■ **Problem 1**: In the records, update the part that opens with the line containing "This screenshot has width=640, height=866." and closes with the line containing "(x=278, y=466)", replacing "Switch to" with "Go to" and leaving everything else unchanged.

The 1973 Individual Speedway World Championship was the 28th edition of the official World Championship to determine the world champion rider.

The 1973 World Final was won by Polish rider Jerzy Szczakiel following a run-off in with defending champion Ivan Mauger after both riders had finished on 13 points. On the second lap of the run-off, Mauger fell in turn 3 after trying a risky passing move leaving Szczakiel to win easily. Another Polish rider, Zenon Plech finished third. Rank outsider Szczakiel, who had finished last with no points scored in his only other World Final appearance in Sweden in 1971, rode the meeting of his life and was only beaten in his final two rides before defeating Mauger in the run-off.

The final, held at the Silesian Stadium in Chorzów, Poland, is believed to have been held in front of the largest crowd in world speedway history, estimated to be around 130,000, though some reports put the size of the crowd as anywhere from 90,000 to 120,000. The previous record for a final was 95,000 during the 1938 Individual Speedway World Championship at Wembley.

Format changes
The format of the Championship changed for the 1973 event. This time the Polish riders were allowed five places in the World Final to be held in Poland. All other nations had to go through the European Final route to provide the remaining 11 riders for the World Final.

First round
British/Commonwealth Qualifying - 16 to British/Commonwealth Final
Scandinavian Qualifying - 16 to Nordic Final
Continental Qualifying - 16 to Continental Final

British/Commonwealth Qualifying

Scandinavian Qualifying

Continental Qualifying

Second round
British/Commonwealth Final - 8 to British/Commonwealth/Nordic final
Nordic Final -  8 to British/Commonwealth/Nordic final

British/Commonwealth Final
June 21, 1973
 Sheffield
 First 8 to British-Nordic Final

Nordic Final
June 6, 1973
 Norrköping
 First 8 to British-Nordic Final

Third round
British/Commonwealth/Nordic Final - 8 to European Final
Continental Final - 8 to European Final

British/Commonwealth/Nordic Final
August 1, 1973
 Coventry
 First 8 to European Final

Continental Final
 June 23, 1973
  Leningrad
 First 8 to European Final plus 1 reserve

Fourth round
European Final - 11 to World Final
Polish Qualifications - 5 to World Final

European Final
 August 19, 1973
  Abensberg
 First 11 to World Final plus 1 reserve

World Final

Final Controversy
The Final was surrounded by controversy, with decisions made by Georg Traunspurger, the referee assigned to the meeting by the FIM, seeming to favour the Polish riders. One of his decisions was to have 2nd reserve Andrzej Wyglenda of Poland race in Heat 16 in front of 1st reserve Tommy Jansson of Sweden (after Bernt Persson of Sweden was unable to ride), making it four Polish riders in the race. In the race, second placed Edward Jancarz, who led for the first three laps, seemed to let Zenon Plech take the lead in the final turn, allowing Plech, who had more points at that stage of the meeting, to collect another three points for the win.

(Element and text position data)
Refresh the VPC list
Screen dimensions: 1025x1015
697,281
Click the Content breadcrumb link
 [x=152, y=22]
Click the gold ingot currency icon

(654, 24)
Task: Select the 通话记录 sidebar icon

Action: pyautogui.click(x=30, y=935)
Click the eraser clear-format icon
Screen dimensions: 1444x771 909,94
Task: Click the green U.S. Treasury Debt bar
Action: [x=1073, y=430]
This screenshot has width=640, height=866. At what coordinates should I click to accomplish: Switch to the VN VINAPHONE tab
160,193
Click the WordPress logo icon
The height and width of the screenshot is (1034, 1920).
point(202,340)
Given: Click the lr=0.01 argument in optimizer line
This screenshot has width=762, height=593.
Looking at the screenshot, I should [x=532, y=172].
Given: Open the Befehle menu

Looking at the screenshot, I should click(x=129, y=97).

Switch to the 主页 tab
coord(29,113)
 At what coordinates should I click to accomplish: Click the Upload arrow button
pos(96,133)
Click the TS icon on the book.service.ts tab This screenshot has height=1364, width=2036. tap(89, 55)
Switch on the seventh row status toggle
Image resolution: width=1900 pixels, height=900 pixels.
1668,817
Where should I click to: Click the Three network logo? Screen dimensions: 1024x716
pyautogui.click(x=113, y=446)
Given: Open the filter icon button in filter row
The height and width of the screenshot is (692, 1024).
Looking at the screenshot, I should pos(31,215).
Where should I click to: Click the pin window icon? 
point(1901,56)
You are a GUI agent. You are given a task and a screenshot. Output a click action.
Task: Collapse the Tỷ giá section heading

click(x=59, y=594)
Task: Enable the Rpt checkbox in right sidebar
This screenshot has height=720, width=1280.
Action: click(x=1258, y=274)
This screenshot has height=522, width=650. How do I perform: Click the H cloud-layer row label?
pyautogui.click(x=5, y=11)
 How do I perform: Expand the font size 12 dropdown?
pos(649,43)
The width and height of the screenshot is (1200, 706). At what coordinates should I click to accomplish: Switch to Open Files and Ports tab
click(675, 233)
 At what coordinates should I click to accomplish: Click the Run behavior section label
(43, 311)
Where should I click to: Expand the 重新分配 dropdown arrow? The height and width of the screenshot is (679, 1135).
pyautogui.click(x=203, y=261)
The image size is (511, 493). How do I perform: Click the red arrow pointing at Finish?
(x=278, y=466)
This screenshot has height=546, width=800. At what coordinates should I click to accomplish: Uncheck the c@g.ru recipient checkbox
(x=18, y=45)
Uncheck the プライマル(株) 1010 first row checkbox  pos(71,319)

■ **Problem 2**: Go on with the text about the 1973 Individual Speedway World Championship from its last sentence.

■ **Exercise result 1**:
This screenshot has width=640, height=866. At what coordinates should I click to accomplish: Go to the VN VINAPHONE tab
160,193
Click the WordPress logo icon
The height and width of the screenshot is (1034, 1920).
point(202,340)
Given: Click the lr=0.01 argument in optimizer line
This screenshot has width=762, height=593.
Looking at the screenshot, I should [x=532, y=172].
Given: Open the Befehle menu

Looking at the screenshot, I should click(x=129, y=97).

Go to the 主页 tab
coord(29,113)
 At what coordinates should I click to accomplish: Click the Upload arrow button
pos(96,133)
Click the TS icon on the book.service.ts tab This screenshot has height=1364, width=2036. tap(89, 55)
Switch on the seventh row status toggle
Image resolution: width=1900 pixels, height=900 pixels.
1668,817
Where should I click to: Click the Three network logo? Screen dimensions: 1024x716
pyautogui.click(x=113, y=446)
Given: Open the filter icon button in filter row
The height and width of the screenshot is (692, 1024).
Looking at the screenshot, I should pos(31,215).
Where should I click to: Click the pin window icon? 
point(1901,56)
You are a GUI agent. You are given a task and a screenshot. Output a click action.
Task: Collapse the Tỷ giá section heading

click(x=59, y=594)
Task: Enable the Rpt checkbox in right sidebar
This screenshot has height=720, width=1280.
Action: click(x=1258, y=274)
This screenshot has height=522, width=650. How do I perform: Click the H cloud-layer row label?
pyautogui.click(x=5, y=11)
 How do I perform: Expand the font size 12 dropdown?
pos(649,43)
The width and height of the screenshot is (1200, 706). At what coordinates should I click to accomplish: Go to Open Files and Ports tab
click(675, 233)
 At what coordinates should I click to accomplish: Click the Run behavior section label
(43, 311)
Where should I click to: Expand the 重新分配 dropdown arrow? The height and width of the screenshot is (679, 1135).
pyautogui.click(x=203, y=261)
The image size is (511, 493). How do I perform: Click the red arrow pointing at Finish?
(x=278, y=466)

■ **Exercise result 2**:
His most controversial decision was to exclude Soviet rider Grigory Khlinovsky from heat 19. Khlinovsky had attempted to pass on the inside of Zenon Plech for the lead going into the back straight of the last lap. As he was passed by the Russian, Plech lost control of his bike and fell. Despite protests from riders and the Soviet officials Khlinovskywas excluded and England's Peter Collins, who was in 3rd place at the time of the crash, was awarded the heat win, Plech, who didn't actually finish the race, was awarded 2nd. The result of the two points he gained for second place allowed Plech to finish a clear third in the championship. Had Khlinovsky been the winner of the heat, he would have ended on 13 points, which would have put him in the run-off for the title with Szczakiel and Mauger.

British television commentator Dave Lanning called the ruling "The craziest piece of speedway regulations in the history of World Championship racing", before adding that "It seems to me that the authorities here in Katowice are making up the rules to suit themselves to get their boys a world title."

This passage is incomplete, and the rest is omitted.